Some dependencies are managed as git submodules with llamafile-specific patches. Before building, you need to initialize and configure these dependencies:

make setup

The patches modify code in the git submodules. These modifications remain as local changes in the submodule working directories.

make setup also downloads the Cosmopolitan C compiler for you, saving it under the .cosmocc directory.

Building

.cosmocc/4.0.2/bin/make -j8
sudo .cosmocc/4.0.2/bin/make install PREFIX=/usr/local

Build outputs will appear in the ./o directory, e.g.:

  • ./o/llama.cpp/server/llama-server: the original llama.cpp inference server, compiled with cosmocc
  • o/llamafile/llamafile: the llamafile executable, running both as a TUI and a server (with the --server flag)
  • o/third_party/zipalign/zipalign: the zipalign tool used to bundle llamafile executable, model weights, and default args into llamafiles

NOTE: Calling make should automatically run cosmocc's make when required. If that does not happen for any reason, you can still directly run the one provided by cosmocc: .cosmocc/4.0.2/bin/make.

Testing

Optionally, you can verify the build with:

make check

This runs our unit tests to ensure everything is built correctly.

Some integration tests in tests/integration are available to test llamafile with real models.
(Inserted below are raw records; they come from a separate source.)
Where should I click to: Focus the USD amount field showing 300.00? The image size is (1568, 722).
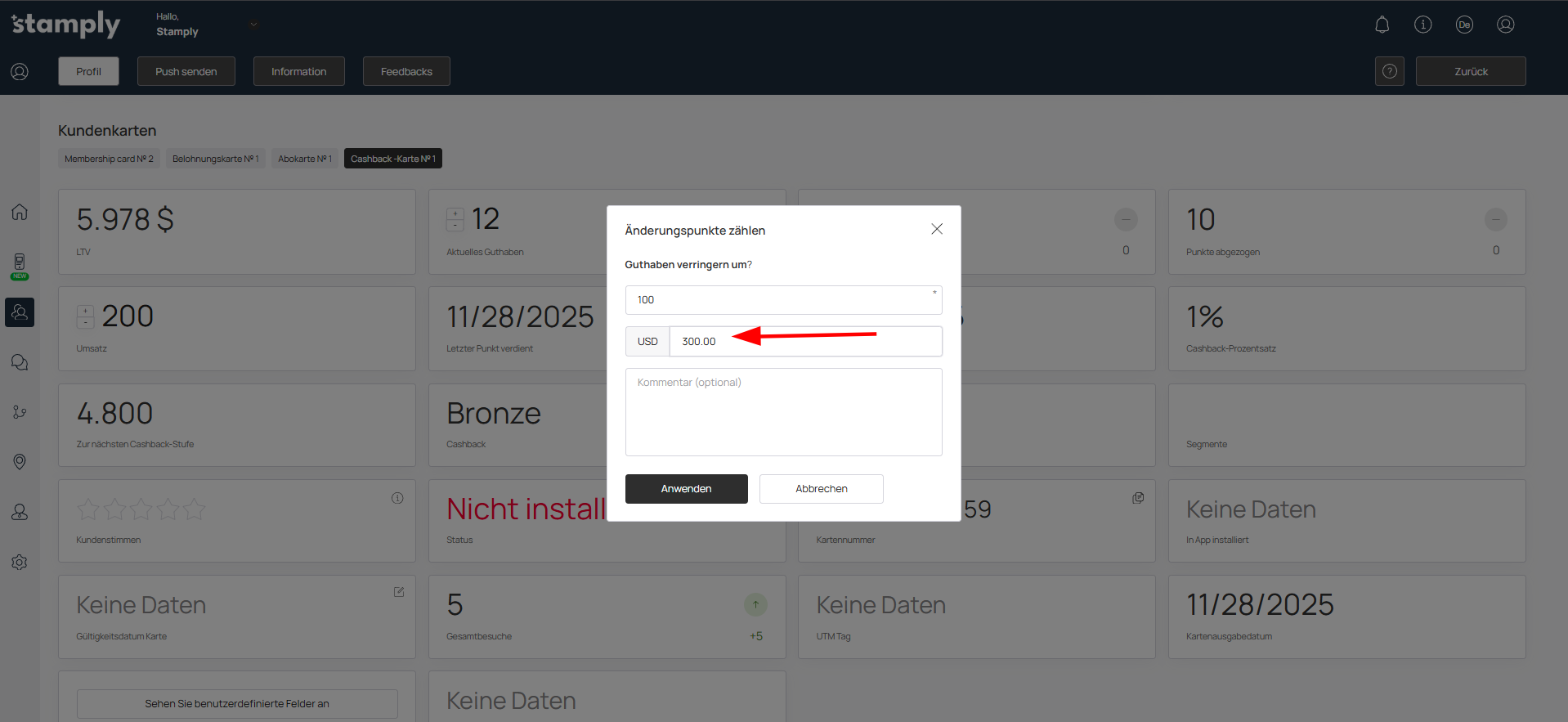(804, 342)
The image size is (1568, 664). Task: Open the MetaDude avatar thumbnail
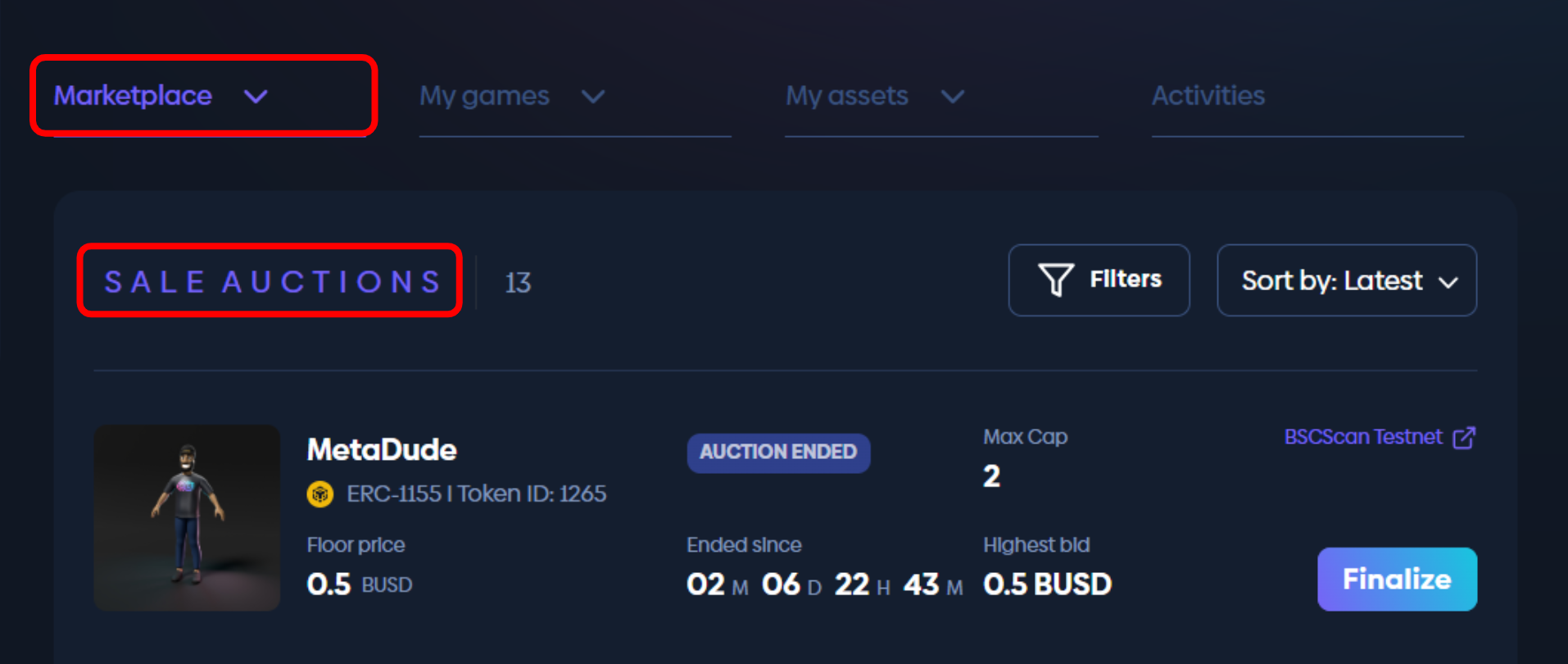point(187,517)
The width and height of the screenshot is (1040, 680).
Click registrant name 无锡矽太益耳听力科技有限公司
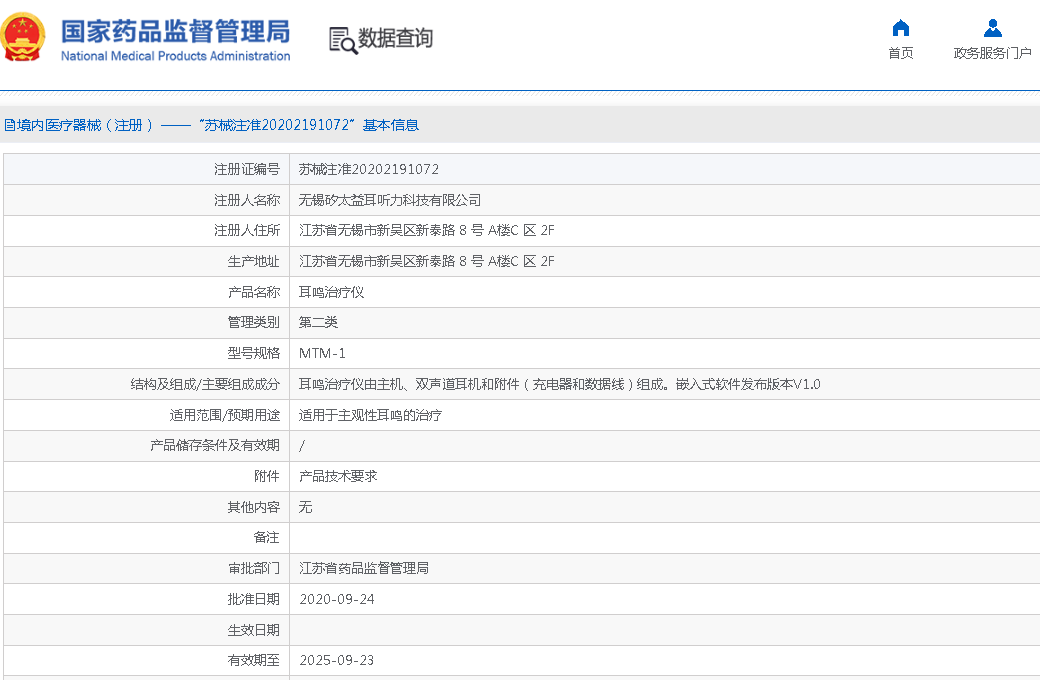(x=390, y=200)
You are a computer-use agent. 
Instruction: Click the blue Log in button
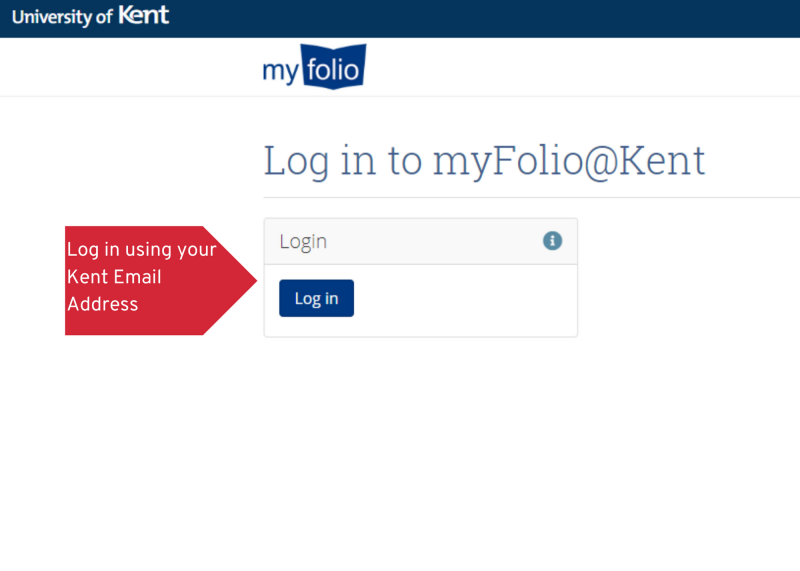[316, 298]
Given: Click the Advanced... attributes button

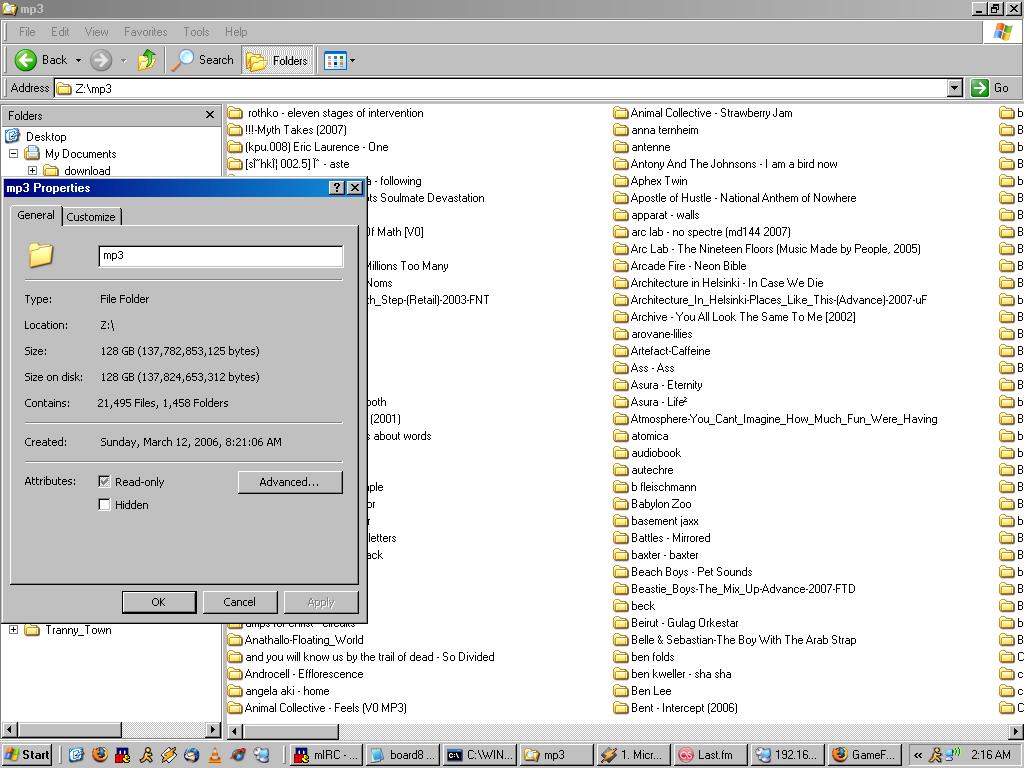Looking at the screenshot, I should 290,482.
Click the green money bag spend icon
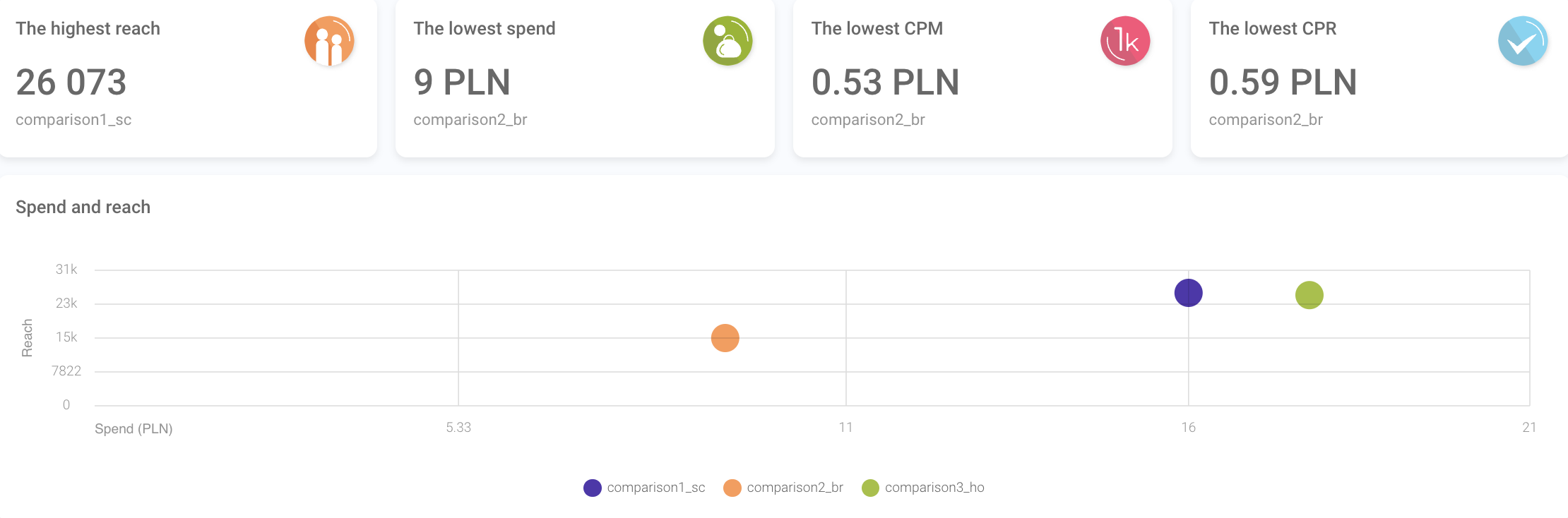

Check the README to learn how to run them.

Running llamafile

After the build, you can run llamafile as:

./o/llamafile/llamafile --model <gguf_model>

or just the llama.cpp server as:

./o/llamafile/llamafile --model <gguf_model> --server

or the llamafile CLI command as:

./o/llamafile/llamafile --model <gguf_model> --cli -p "Hello world"

Documentation

There's a manual page for each of the llamafile programs installed when you run sudo make install. Most commands will also display that information when passing the --help flag.